Pembahasan tentang Hak Asasi Manusia di pelatihan tahunan Kalabahu angkatan ke-39 LBH Jakarta diperdalam dengan pembahasan Pengantar Hak Sipil dan Politik (16/04). Sesi ini di fasilitasi oleh Papang Hidayat, dari Amnesty Internasional Indonesia. Sesi ini diawali dengan pre-test untuk melihat perspektif awal peserta terkait dengan isu-isu kontradikitif terkait hak sipil dan politik.
Papang menjelaskan bahwa hak sipil termasuk hak-hak yang melekat pada diri seseorang, yang tidak boleh dirampas dan dilanggar secara semena-mena oleh pihak lain, baik itu oleh negara, organisasi sosial, atau individu lainnya. Sedangkan hak politik adalah hak-hak yang melekat pada diri seseorang untuk berpartisipasi dalam kegiatan-kegiatan sosial (politik) dalam konteks ketatanegaraan atau pemerintahan.
Hak sipil dan politik secara umum diatur dalam Kovenan Internasional Hak Sipil dan Politik (ICCPR). Secara khusus juga diatur dalam berbagai instrumen HAM Internasional.
“Jenis-jenis hak sipil dan politik meliputi hak hidup, hak atas peradilan yang adil dan jujur, hak untuk tidak disiksa, hak memeluk agama dan/atau keyakinan, hak meyakini paham politik tertentu, dan sebagainya,” jelas Papang.
Tugas negara dalam pemenuhan hak sipil dan politik sebenarnya sebagaimana tugas negara terhadap hak asasi manusia itu sendiri, yakni untuk memenuhi, menghormati dan melindungi hak asasi tiap-tiap manusia. Namun, untuk melakukan tugas tersebut pada hak sipil dan politik, dimensi hak bersifat negatif.

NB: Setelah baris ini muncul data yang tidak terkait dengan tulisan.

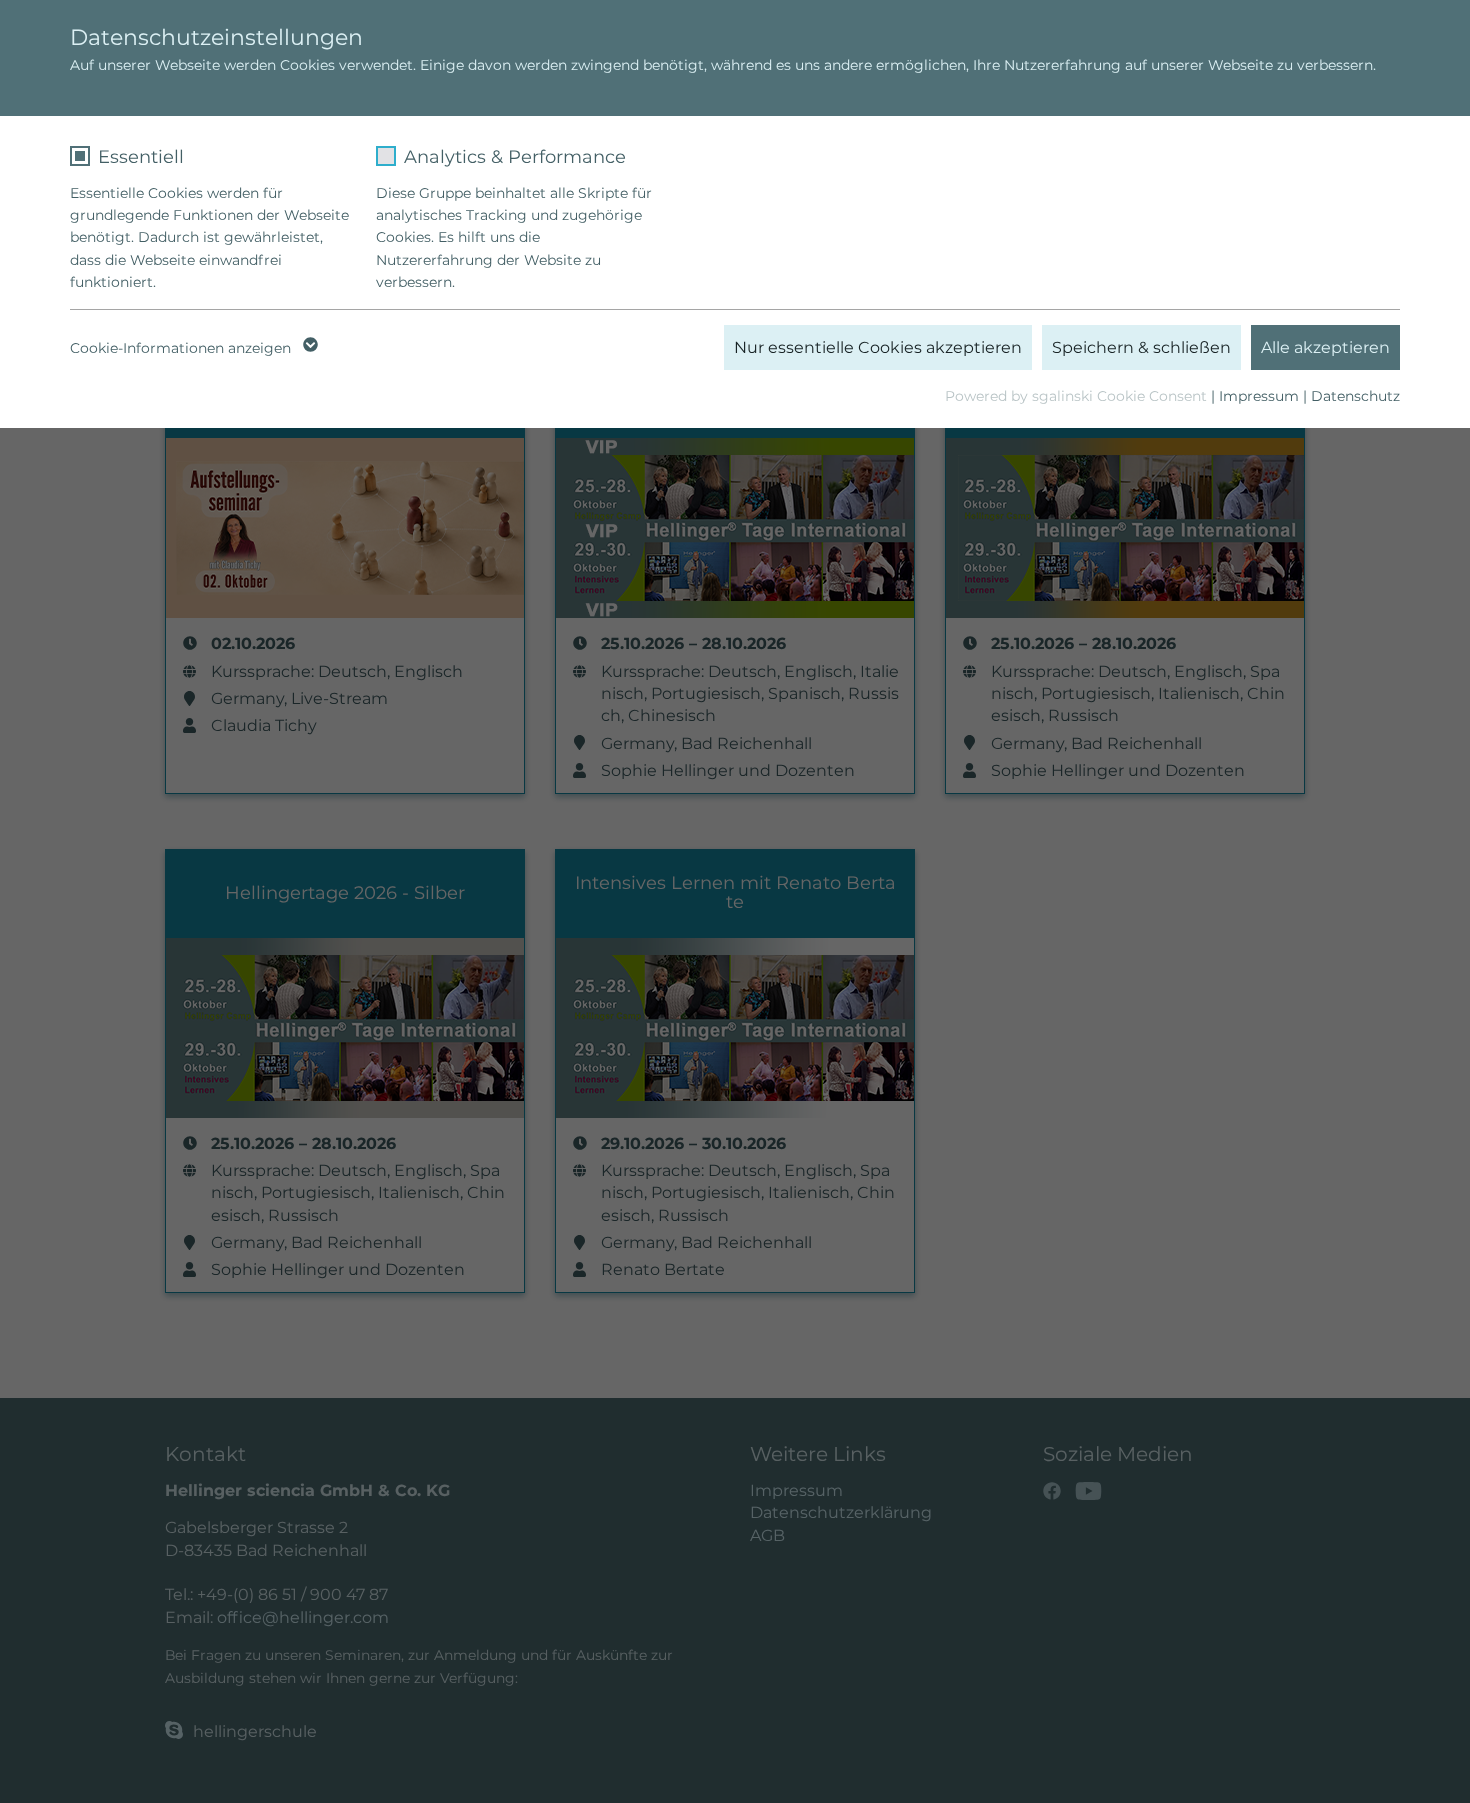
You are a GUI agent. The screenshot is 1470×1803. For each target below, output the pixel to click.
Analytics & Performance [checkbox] (515, 157)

“Yang dimaksud dengan dimensi hak bersifat negatif adalah pemenuhannya terjadi bila negara tidak melakukan intervensi (pelanggaran) terhadap hak sipil dan politik seseorang. Dengan kata lain makin minim peran negara dalam pengaturan hak ini, maka tugas negara terhadap hak sipil dan politik justru makin baik,” tegas Papang.
Dimensi hak yang bersifat negatif pada hak sipil dan politik ini, nampaknya belum dipahami oleh negara secara utuh. Hal tersebut dapat dilihat dari berbagai aturan yang justru menunjukan intervensi negara dalam pengaturan hak sipil dan politik. RUU KUHP dengan banyaknya pasal pidana keagamaan dan pasal-pasal yang dapat mengkriminalisasi kelompok tertentu. Kelompok minoritas gender contohnya, yang kehadirannya seolah tak diinginkan negara dalam hak sipil dan politik. Hal lain yang menunjukan ‘keusilan’ negara dalam mengatur hal yang tak seharusnya diatur adalah hukuman mati. Hal tersebut seharusnya tidak dilakukan oleh negara karena memperlihatkan sikap negara yang tidak menghargai manusia sebagai manusia. Negara lupa bahwa tidak seorang-pun dapat dirampas hak-nya untuk hidup atas dalil apapun.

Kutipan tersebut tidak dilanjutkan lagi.